[SOURCE DOCUMENT]:
A few important points about using SQL:
- You cannot use column aliases in the WHERE clause, but you can in the HAVING clause. That's the cause of the error you got.
- You can do your count better using a JOIN and GROUP BY than by using correlated subqueries. It'll be much faster.
- Use the HAVING clause to filter groups.
Here's the way I'd write this query:
SELECT t1.id, COUNT(t2.id) AS num_things
FROM t1 JOIN t2 USING (id)
GROUP BY t1.id
HAVING num_things = 5;
I realize this query can skip the JOIN
with t1, as in Charles Bretana's solution. But I assume you might want the query to include some other columns from t1.
Re: the question in the comment:
The difference is that the WHERE
clause is evaluated on rows, before GROUP BY
reduces groups to a single row per group. The HAVING
clause is evaluated after groups are formed. So you can't, for example, change the COUNT()
of a group by using HAVING
; you can only exclude the group itself.
SELECT t1.id, COUNT(t2.id) as num
FROM t1 JOIN t2 USING (id)
WHERE t2.attribute = <value>
GROUP BY t1.id
HAVING num > 5;
In the above query, WHERE
filters for rows matching a condition, and HAVING
filters for groups that have at least five count.
The point that causes most people confusion is when they don't have a GROUP BY
clause, so it seems like HAVING
and WHERE
are interchangeable.
WHERE
is evaluated before expressions in the select-list. This may not be obvious because SQL syntax puts the select-list first. So you can save a lot of expensive computation by using WHERE
to restrict rows.

[INFORMATION PROVIDED]:
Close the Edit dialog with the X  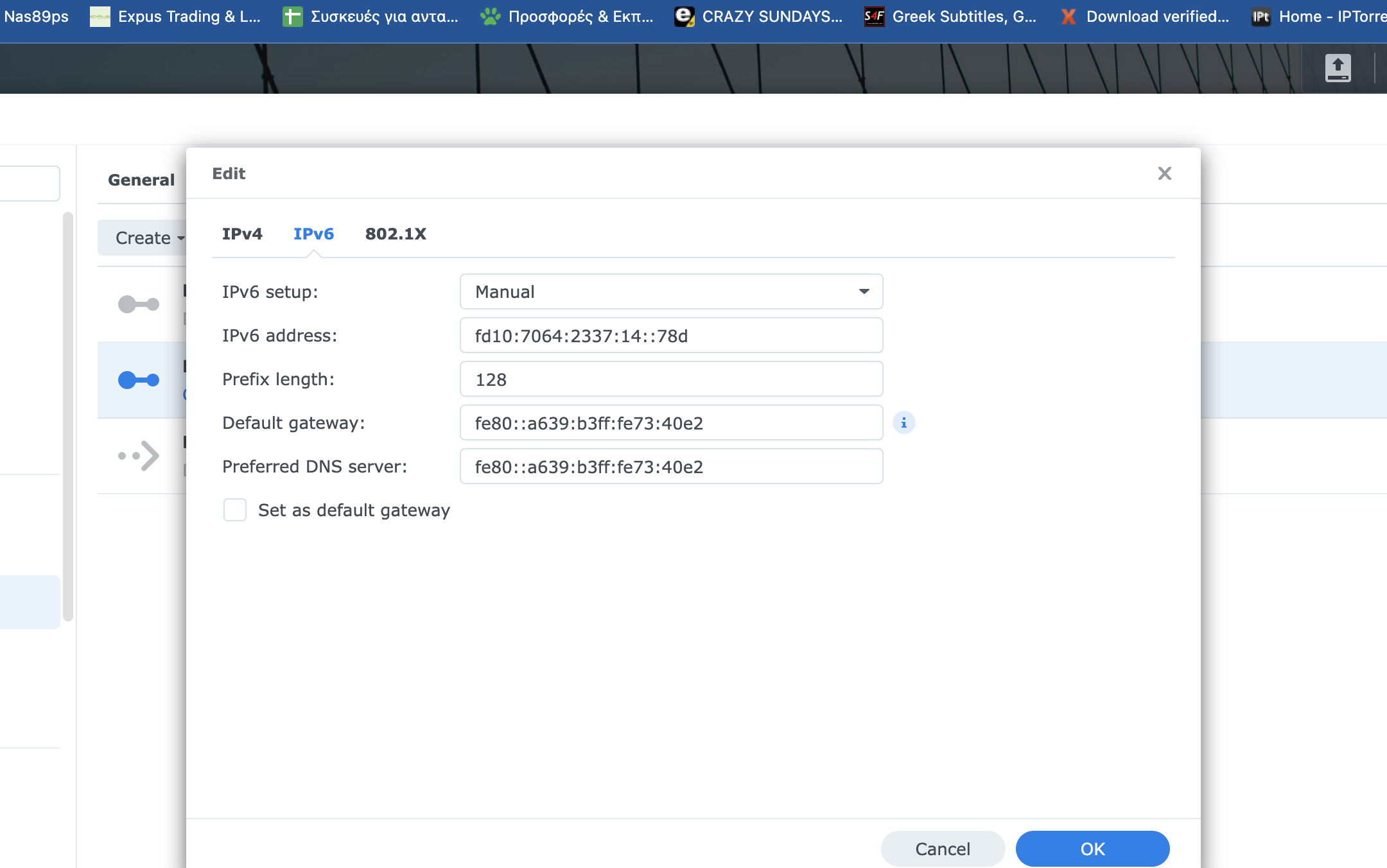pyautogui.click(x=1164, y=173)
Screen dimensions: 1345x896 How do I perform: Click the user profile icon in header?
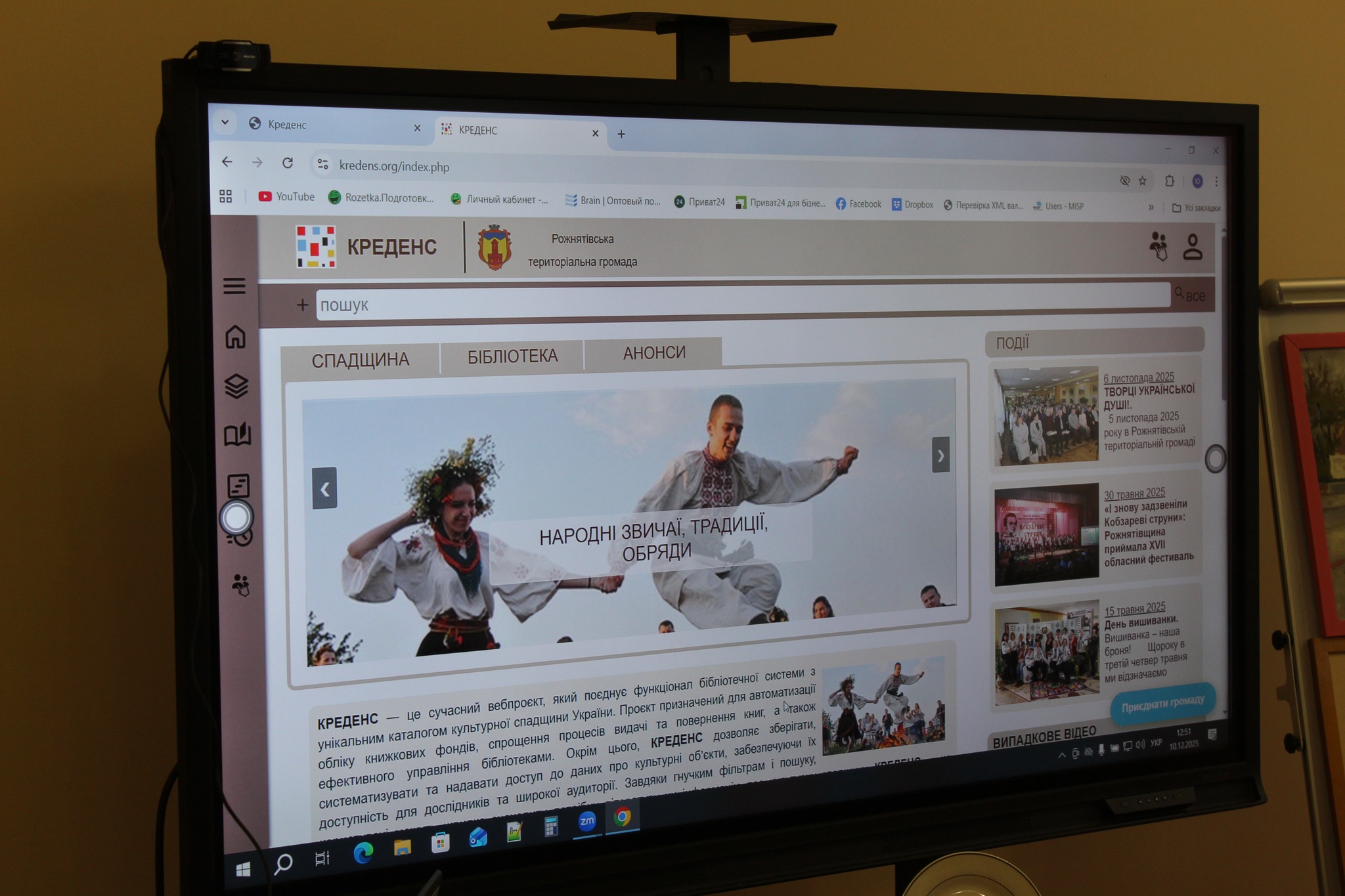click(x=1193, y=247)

[REQUIREMENTS]:
1. In the SQL answer about WHERE and HAVING, when is the HAVING clause evaluated?
2. Carry on the SQL answer about WHERE and HAVING from the point where it stops.
The data that comes after the SQL answer about WHERE and HAVING is separate material.

[ANSWERS IN ORDER]:
1. After groups are formed.

2.
SELECT <expensive expressions>
FROM t1
HAVING primaryKey = 1234;
If you use a query like the above, the expressions in the select-list are computed for every row, only to discard most of the results because of the HAVING
condition. However, the query below computes the expression only for the single row matching the WHERE
condition.
SELECT <expensive expressions>
FROM t1
WHERE primaryKey = 1234;
So to recap, queries are run by the database engine according to series of steps:
- Generate set of rows from table(s), including any rows produced by
JOIN
.
- Evaluate
WHERE
conditions against the set of rows, filtering out rows that don't match.
- Compute expressions in select-list for each in the set of rows.
- Apply column aliases (note this is a separate step, which means you can't use aliases in expressions in the select-list).
- Condense groups to a single row per group, according to
GROUP BY
clause.
- Evaluate
HAVING
conditions against groups, filtering out groups that don't match.
- Sort result, according to
ORDER BY
clause.